Set problem:
Return the lines of the listing below, unchanged, from the line containing "Applicant add-user icon" up to and including the line containing "Action: [x=180, y=87]".

Click-target listing:
※

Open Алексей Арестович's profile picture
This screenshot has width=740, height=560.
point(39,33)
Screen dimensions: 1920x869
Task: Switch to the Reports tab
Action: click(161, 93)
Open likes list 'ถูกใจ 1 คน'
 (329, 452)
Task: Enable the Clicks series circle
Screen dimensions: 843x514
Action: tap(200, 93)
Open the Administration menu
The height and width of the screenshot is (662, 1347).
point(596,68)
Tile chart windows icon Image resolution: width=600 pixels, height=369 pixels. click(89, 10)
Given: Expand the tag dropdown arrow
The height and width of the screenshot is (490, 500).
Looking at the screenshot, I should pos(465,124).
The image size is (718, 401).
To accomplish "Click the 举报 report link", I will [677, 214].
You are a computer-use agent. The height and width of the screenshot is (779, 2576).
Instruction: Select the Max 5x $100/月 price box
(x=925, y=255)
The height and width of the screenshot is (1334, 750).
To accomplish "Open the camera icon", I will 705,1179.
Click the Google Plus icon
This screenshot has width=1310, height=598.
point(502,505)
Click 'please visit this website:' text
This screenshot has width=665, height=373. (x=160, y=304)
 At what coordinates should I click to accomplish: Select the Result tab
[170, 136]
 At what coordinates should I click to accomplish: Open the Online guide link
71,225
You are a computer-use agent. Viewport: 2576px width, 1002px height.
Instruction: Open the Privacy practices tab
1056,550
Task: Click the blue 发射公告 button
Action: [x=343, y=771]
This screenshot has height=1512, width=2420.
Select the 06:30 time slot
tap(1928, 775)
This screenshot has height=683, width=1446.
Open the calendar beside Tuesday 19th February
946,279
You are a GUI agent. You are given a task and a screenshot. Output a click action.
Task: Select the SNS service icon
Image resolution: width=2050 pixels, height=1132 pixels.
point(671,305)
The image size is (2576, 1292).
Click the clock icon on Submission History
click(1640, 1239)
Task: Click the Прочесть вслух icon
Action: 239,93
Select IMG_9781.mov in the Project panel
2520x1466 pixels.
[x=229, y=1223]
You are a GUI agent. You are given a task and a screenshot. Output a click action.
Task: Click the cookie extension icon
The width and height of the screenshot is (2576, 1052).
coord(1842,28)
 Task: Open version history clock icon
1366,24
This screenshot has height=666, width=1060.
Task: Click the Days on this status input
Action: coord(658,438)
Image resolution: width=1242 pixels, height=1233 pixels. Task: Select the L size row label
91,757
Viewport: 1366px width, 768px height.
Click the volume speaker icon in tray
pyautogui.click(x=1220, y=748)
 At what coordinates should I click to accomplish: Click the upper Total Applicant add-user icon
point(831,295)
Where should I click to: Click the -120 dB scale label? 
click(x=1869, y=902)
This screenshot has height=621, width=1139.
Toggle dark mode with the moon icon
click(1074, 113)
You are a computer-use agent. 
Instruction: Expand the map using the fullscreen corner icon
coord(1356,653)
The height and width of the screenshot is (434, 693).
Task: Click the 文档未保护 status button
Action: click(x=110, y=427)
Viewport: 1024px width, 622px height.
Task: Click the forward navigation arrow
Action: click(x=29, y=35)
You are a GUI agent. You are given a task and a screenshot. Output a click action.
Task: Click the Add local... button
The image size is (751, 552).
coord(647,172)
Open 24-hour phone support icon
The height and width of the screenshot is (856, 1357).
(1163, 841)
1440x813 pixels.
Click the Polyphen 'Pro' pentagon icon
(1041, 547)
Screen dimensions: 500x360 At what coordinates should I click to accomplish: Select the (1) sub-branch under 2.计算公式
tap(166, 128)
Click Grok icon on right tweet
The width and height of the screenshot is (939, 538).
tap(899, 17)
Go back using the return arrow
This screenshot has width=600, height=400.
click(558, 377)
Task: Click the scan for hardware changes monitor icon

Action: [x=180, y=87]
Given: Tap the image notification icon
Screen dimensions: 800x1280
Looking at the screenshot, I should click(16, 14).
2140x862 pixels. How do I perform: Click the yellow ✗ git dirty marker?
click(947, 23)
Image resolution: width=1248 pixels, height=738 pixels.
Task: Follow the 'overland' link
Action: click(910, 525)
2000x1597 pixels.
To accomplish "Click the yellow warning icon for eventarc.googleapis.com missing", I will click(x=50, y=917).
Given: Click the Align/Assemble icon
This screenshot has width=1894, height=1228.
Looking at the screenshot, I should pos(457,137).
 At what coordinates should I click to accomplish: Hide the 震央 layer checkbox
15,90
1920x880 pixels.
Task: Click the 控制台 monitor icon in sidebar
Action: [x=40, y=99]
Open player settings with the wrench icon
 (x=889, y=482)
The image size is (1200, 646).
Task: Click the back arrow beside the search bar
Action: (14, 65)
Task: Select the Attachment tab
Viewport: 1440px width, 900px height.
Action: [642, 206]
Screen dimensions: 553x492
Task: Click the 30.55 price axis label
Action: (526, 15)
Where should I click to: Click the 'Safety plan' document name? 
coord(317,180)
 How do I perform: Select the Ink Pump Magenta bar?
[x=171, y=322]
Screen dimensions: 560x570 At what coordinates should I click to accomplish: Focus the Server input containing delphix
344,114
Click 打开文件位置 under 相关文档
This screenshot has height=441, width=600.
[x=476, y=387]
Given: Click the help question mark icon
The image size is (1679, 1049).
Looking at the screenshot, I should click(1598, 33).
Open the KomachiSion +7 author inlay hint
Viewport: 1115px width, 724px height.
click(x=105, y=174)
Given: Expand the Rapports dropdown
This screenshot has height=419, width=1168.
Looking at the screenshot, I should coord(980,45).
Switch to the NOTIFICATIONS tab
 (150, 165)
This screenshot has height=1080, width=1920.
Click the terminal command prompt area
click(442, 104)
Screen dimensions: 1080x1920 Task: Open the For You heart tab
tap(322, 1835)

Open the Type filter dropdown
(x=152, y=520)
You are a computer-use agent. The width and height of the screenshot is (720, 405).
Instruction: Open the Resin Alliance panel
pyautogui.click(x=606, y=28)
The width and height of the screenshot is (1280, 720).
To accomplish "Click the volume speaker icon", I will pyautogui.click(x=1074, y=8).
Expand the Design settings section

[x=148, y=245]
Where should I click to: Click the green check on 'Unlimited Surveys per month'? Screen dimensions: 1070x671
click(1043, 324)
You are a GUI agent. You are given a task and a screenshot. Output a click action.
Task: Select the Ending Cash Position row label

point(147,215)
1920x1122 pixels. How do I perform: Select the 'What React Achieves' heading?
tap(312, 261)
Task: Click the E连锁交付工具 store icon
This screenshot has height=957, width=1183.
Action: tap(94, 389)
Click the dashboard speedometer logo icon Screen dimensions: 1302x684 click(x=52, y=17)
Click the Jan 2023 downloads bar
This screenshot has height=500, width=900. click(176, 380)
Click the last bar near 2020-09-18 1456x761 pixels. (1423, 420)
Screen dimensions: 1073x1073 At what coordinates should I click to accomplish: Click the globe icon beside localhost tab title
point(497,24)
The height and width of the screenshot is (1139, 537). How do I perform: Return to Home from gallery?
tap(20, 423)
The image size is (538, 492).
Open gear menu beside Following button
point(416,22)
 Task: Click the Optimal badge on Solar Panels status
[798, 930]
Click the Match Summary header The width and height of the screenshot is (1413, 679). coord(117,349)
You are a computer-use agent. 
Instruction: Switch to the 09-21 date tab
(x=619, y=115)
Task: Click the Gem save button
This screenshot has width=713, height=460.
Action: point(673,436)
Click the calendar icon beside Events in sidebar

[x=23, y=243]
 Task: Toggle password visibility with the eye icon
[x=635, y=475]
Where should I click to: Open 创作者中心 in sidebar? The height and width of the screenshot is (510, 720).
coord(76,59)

※

Finished task:
 At what coordinates should I click to accomplish: Click the upper Total Applicant add-user icon
point(831,295)
Where should I click to: Click the -120 dB scale label? 
click(x=1869, y=902)
This screenshot has height=621, width=1139.
Toggle dark mode with the moon icon
click(1074, 113)
You are a computer-use agent. 
Instruction: Expand the map using the fullscreen corner icon
coord(1356,653)
The height and width of the screenshot is (434, 693).
Task: Click the 文档未保护 status button
Action: click(x=110, y=427)
Viewport: 1024px width, 622px height.
Task: Click the forward navigation arrow
Action: click(x=29, y=35)
You are a GUI agent. You are given a task and a screenshot. Output a click action.
Task: Click the Add local... button
The image size is (751, 552).
coord(647,172)
Open 24-hour phone support icon
The height and width of the screenshot is (856, 1357).
(1163, 841)
1440x813 pixels.
Click the Polyphen 'Pro' pentagon icon
(1041, 547)
Screen dimensions: 500x360 At what coordinates should I click to accomplish: Select the (1) sub-branch under 2.计算公式
tap(166, 128)
Click Grok icon on right tweet
The width and height of the screenshot is (939, 538).
tap(899, 17)
Go back using the return arrow
This screenshot has width=600, height=400.
click(558, 377)
Task: Click the scan for hardware changes monitor icon

Action: [x=180, y=87]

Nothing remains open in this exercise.